Download a pre-built binary in the [releases](https://github.com/axllent/mailpit/releases/latest). The `mailpit` can be placed in your `$PATH`, or simply run as `./mailpit`. See `mailpit -h` for options.
If Mailpit is found on the same host as sendmail, you can symlink the Mailpit binary to sendmail, eg: `ln -s /usr/local/bin/mailpit /usr/sbin/sendmail` (only if Mailpit is running on default 1025 port).
You can build a Mailpit-specific sendmail binary from source (see [building from source](https://github.com/axllent/mailpit/wiki/Building-from-source)).
I had been using MailHog for a few years to intercept and test emails generated from several projects. MailHog has a number of severe performance issues, many of the modules are horribly out of date, and other than a few accepted MRs, it is not actively developed.

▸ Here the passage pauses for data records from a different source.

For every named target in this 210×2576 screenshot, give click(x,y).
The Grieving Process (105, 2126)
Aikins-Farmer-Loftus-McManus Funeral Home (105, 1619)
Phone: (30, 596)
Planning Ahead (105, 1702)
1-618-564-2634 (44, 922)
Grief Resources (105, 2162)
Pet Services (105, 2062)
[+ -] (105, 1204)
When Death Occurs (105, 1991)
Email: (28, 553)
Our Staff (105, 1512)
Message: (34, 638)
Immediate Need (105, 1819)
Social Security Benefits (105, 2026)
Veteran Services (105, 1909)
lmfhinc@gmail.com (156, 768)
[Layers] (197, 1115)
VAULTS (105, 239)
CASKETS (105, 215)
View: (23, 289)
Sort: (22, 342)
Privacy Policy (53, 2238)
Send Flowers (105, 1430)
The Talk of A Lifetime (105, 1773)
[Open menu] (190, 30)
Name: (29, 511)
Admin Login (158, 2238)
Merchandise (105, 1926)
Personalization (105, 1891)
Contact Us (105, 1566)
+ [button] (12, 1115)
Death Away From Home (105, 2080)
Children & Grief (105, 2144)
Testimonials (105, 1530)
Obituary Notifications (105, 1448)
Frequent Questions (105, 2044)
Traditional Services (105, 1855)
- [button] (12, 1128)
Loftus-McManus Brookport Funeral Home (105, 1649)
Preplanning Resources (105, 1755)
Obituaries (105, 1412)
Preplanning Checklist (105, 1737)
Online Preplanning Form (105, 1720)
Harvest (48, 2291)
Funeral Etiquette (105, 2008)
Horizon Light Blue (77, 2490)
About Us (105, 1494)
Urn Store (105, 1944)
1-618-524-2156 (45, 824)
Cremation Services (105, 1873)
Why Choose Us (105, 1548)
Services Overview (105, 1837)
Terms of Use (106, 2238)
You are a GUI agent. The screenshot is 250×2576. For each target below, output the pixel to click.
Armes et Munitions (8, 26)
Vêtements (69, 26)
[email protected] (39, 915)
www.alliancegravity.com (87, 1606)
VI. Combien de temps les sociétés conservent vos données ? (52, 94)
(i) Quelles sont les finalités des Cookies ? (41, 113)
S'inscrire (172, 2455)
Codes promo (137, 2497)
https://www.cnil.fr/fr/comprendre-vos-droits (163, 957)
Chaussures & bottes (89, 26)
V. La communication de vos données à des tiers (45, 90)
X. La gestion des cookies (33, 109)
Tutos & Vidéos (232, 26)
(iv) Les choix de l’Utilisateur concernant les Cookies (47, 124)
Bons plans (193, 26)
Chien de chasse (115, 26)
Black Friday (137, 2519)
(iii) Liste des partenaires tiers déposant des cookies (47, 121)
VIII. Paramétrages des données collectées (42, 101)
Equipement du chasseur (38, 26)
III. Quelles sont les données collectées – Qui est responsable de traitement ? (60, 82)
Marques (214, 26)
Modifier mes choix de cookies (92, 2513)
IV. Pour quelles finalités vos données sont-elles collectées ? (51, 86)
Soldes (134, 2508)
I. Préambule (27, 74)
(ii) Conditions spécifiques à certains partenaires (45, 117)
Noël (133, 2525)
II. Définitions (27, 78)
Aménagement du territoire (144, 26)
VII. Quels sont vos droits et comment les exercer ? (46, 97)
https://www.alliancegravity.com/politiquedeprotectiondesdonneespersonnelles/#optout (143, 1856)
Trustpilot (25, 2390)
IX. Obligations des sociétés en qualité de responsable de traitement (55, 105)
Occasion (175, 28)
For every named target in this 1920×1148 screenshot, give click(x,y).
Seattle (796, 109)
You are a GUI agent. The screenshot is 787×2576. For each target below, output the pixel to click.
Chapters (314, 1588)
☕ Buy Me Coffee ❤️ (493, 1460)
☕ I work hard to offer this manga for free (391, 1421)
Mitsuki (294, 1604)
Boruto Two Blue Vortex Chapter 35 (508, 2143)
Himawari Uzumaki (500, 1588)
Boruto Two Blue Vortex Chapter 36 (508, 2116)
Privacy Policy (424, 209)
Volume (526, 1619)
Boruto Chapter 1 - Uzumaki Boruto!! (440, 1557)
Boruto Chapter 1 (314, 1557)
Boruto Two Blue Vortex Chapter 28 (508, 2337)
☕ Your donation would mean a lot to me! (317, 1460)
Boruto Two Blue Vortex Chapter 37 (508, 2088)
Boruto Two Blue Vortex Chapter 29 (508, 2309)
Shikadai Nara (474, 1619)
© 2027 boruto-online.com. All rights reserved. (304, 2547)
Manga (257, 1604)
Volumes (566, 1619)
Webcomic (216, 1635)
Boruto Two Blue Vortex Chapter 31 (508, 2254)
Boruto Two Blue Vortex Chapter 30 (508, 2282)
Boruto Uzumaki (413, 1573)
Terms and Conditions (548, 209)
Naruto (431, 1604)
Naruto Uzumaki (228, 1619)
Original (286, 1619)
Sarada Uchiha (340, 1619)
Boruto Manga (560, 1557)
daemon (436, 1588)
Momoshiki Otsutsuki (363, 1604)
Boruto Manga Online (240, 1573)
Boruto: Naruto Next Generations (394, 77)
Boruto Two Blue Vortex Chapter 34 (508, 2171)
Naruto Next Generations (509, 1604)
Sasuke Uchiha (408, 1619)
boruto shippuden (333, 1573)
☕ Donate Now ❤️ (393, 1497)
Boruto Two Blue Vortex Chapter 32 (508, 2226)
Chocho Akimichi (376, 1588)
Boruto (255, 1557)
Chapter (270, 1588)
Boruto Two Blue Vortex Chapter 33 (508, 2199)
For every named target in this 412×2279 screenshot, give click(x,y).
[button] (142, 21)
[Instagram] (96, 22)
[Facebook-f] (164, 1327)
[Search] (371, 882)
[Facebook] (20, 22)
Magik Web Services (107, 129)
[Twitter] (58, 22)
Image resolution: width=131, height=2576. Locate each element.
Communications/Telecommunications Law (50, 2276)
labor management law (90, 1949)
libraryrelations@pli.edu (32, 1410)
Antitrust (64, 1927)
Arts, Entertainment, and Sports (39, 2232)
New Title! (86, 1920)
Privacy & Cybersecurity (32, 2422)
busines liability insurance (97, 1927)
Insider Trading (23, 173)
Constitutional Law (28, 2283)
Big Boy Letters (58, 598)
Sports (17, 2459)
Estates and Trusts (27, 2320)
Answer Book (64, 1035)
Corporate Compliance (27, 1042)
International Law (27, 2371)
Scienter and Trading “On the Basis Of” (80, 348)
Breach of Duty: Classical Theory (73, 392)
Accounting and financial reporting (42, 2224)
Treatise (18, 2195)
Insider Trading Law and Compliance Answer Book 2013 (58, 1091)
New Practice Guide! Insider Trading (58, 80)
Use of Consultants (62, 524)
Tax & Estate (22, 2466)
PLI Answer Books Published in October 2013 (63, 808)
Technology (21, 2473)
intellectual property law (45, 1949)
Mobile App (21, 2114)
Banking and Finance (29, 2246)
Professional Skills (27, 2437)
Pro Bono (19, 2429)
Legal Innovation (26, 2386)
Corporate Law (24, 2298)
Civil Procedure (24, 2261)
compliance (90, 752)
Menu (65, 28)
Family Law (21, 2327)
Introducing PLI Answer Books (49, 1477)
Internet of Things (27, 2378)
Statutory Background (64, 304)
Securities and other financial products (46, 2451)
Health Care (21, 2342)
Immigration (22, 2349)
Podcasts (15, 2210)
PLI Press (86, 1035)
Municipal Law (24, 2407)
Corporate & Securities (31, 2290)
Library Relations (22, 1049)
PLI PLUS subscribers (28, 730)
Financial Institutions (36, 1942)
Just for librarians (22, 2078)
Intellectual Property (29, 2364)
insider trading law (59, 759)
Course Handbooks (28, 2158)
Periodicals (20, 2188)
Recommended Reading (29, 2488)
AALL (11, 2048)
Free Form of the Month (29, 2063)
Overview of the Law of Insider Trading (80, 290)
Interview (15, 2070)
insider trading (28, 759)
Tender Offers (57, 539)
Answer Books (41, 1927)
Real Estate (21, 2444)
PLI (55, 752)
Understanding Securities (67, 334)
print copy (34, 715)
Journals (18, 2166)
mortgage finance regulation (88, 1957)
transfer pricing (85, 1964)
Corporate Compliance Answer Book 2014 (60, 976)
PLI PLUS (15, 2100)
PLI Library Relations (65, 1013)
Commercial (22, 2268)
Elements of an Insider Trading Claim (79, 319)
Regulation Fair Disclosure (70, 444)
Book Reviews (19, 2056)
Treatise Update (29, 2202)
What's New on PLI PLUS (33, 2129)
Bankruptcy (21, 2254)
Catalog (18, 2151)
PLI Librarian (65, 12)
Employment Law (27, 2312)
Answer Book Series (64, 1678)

Initially I started trying to upgrade a fork of MailHog (both the UI as well as the HTTP server & API), but soon discovered that it is (with all due respect) very poorly designed. It is over-engineered (split over 9 separate projects), has too many unnecessary features for my purpose, and performs exceptionally poorly when dealing with large lumbers of emails or processing any email with an attachment (a single email with a 3MB attachment can take over a minute). The API transmits a lot of duplicate and unnecessary data on every message request for all web calls, and there is no HTTP compression.
In order to improve it I felt it needed to be completely rewritten, and so Mailpit was born.